## TASK GOAL
Filter the records below, keeping only the lines that contain the string "Click". Copy each matching line in full.

## EXERCISE MATERIAL
==================================================

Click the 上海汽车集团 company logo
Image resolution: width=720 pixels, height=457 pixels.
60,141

==================================================

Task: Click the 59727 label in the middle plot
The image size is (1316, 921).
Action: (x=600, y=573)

==================================================

## EXERCISE OUTPUT
Click the 上海汽车集团 company logo
Task: Click the 59727 label in the middle plot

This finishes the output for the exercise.